Dan membuatku merasa nyaman ketika menari bersamanya. Gemericik airku menjadi
lantunan melodi yang mampu memikat hatinya. Wajah paling sejuk yang pernah
meneduhkan keberadaanku. Bias-bias
mentari pun bersembunyi, tak akan berani mengusik kebersamaanku dengan gadis kecilku
sayang. Desahan angin memeluk mesra raga kami. Pelangi tersimpul bersama
warnanya, menghias kemesraan ditengah gerimisku. Tapi itu dulu, sebelum gadis
kecil ini beranjak menjadi seorang gadis remaja.
Sekuntum mawar tampak merekah
berwarna merah, menebar pesona aroma khas yang amat menggiurkan. Butiran embun
masih tersimpul diatas mahkotanya. Aku hadir seperti biasa menyapa gadis
kecilku yang kini telah beranjak remaja. Paras jelitanya berseri dibalik
jendela kamarnya. Manatapku tanpa kata. Ku coba bisikan sesuatu padanya agar ia
keluar dan menari bersama guyuran airku.
“Ah. . .kenapa hujan ini tak juga
reda?” desahnya lesu.
Aku tak percaya gadis itu kini membenciku. Aku
kecewa. Padahal aku hanya sekedar gerimis untuk menyapa paginya. Aku mengalah.

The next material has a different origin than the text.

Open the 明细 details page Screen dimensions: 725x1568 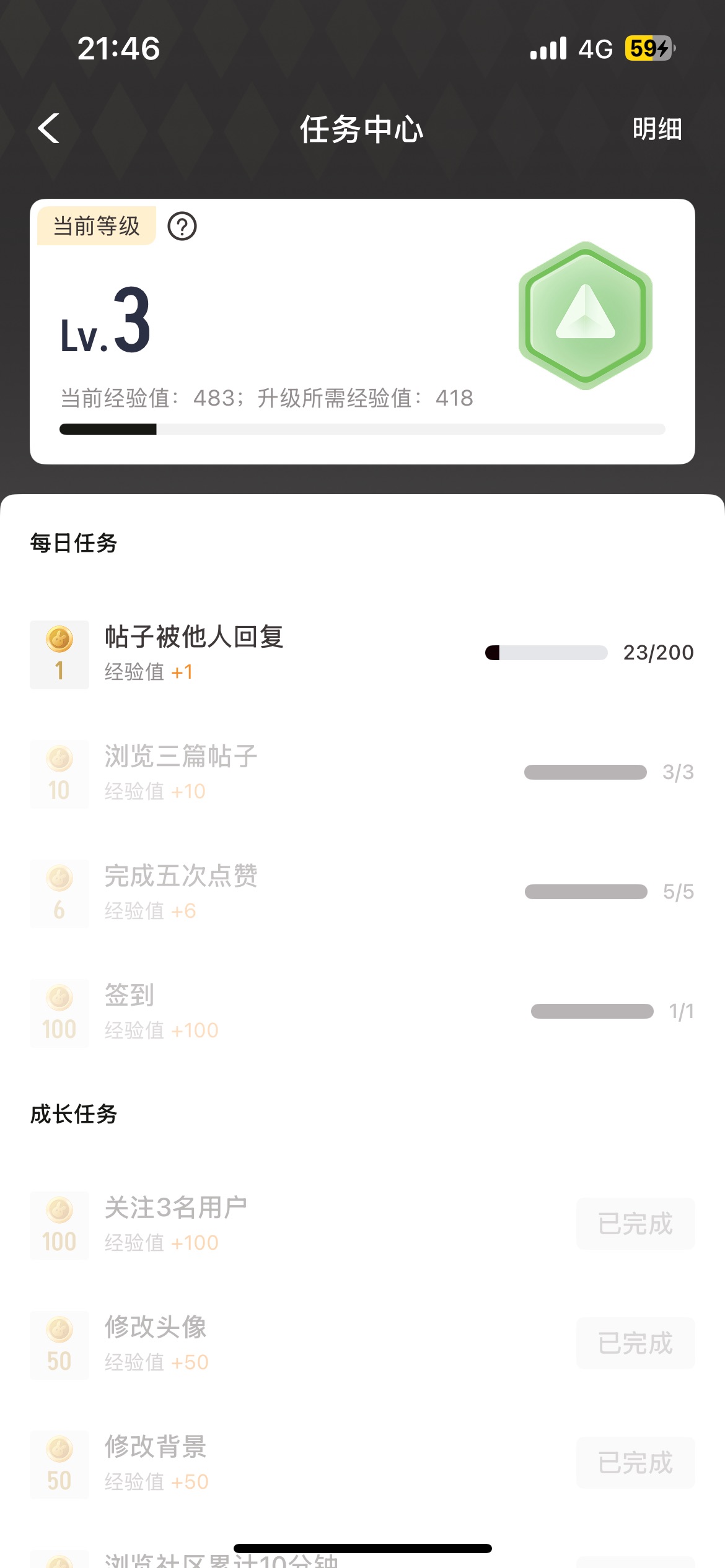[657, 129]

Ku biarkan mentari kembali merekah dari balik selimut mendungnya. Aku bergegas
menghapus langkah dan berniat kembali senja nanti. Dibalik celah-celah awan,
kini gadis itu keluar rumah dengan senyum menawan. Kini ia mencintai mentari,
melupakan ku yang pernah damai bersamanya.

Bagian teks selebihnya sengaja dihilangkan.